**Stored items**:
_ _ _ _

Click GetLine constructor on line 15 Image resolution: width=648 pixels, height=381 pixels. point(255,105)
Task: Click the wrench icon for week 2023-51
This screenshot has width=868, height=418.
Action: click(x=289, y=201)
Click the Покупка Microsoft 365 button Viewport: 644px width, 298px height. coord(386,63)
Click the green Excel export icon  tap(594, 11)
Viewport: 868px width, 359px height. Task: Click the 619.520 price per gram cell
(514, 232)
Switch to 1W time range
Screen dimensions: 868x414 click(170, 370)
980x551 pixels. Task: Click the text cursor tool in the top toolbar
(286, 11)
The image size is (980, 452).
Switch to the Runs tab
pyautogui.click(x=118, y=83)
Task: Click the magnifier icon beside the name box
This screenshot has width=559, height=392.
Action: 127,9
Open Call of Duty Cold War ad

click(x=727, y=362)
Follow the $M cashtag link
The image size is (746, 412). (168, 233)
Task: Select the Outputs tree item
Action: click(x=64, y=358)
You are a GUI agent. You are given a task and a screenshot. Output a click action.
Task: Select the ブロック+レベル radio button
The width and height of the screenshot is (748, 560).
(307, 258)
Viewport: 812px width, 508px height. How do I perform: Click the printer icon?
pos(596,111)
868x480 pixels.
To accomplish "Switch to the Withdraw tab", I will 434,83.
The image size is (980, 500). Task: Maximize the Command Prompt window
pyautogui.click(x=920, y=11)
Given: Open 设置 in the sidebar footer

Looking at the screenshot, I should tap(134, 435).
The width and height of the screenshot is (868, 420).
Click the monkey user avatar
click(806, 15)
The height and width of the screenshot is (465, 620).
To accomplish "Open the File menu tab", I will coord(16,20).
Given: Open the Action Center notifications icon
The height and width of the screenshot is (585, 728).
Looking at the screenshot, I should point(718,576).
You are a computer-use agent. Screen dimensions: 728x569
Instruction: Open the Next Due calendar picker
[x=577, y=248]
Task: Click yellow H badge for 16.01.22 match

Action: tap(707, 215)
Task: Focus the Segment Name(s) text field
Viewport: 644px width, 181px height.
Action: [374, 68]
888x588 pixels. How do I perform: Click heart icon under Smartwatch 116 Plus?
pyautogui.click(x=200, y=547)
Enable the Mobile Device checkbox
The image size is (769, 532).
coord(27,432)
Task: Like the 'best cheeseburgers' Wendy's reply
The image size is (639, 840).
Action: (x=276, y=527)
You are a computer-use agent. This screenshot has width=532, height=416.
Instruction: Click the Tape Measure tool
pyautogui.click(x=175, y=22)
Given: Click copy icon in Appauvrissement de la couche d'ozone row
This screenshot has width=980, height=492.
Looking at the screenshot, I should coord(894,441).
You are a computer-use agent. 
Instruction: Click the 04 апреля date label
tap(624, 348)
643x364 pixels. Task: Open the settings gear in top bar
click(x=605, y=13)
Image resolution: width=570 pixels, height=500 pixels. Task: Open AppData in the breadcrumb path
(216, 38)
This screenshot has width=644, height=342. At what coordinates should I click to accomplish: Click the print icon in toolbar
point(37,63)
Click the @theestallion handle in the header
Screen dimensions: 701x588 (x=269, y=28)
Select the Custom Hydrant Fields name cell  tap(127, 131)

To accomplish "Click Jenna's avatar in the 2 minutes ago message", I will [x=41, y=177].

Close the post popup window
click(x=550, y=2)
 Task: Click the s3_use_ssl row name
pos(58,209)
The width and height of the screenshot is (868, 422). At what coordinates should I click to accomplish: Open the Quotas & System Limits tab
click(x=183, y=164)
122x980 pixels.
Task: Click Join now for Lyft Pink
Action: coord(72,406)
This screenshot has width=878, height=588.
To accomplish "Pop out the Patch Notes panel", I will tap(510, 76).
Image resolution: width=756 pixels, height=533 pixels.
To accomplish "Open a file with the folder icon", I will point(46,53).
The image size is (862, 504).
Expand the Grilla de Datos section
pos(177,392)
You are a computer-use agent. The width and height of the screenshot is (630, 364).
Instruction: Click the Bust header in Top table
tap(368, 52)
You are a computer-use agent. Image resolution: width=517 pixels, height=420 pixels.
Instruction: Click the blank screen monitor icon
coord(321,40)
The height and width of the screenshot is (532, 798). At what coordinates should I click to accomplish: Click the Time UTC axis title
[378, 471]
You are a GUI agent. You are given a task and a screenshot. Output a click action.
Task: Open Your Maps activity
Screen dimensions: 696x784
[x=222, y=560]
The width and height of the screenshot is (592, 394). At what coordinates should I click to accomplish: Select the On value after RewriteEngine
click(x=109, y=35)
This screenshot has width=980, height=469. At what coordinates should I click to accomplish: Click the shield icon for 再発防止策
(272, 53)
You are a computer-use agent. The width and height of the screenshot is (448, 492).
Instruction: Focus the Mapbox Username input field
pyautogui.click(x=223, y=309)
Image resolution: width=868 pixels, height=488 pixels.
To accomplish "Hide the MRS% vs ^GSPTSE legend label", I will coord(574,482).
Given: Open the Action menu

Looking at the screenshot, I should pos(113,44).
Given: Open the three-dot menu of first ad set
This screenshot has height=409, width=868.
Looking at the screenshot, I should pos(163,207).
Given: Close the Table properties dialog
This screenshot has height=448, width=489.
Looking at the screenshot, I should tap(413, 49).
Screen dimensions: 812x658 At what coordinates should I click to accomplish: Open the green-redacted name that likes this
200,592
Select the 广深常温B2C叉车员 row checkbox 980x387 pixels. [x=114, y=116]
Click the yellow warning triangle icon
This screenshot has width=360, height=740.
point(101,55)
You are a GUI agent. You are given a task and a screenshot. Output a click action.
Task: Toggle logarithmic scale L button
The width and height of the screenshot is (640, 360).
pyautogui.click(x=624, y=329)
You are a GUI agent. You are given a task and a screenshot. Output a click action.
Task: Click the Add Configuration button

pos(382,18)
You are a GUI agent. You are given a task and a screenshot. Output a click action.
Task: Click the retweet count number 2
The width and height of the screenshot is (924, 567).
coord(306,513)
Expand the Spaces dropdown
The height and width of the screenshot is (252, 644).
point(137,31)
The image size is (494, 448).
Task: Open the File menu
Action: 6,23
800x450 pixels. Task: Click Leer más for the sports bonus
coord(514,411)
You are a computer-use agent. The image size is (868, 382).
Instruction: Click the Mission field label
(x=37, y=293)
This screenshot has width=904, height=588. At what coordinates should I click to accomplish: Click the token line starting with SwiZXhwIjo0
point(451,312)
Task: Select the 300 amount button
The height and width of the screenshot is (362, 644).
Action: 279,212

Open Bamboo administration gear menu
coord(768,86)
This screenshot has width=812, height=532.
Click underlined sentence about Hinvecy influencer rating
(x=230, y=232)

_ _ _ _

Only lines that include "checkbox" belong in the answer; return them from the entries above.

**Exercise output**:
Enable the Mobile Device checkbox
Select the 广深常温B2C叉车员 row checkbox 980x387 pixels. [x=114, y=116]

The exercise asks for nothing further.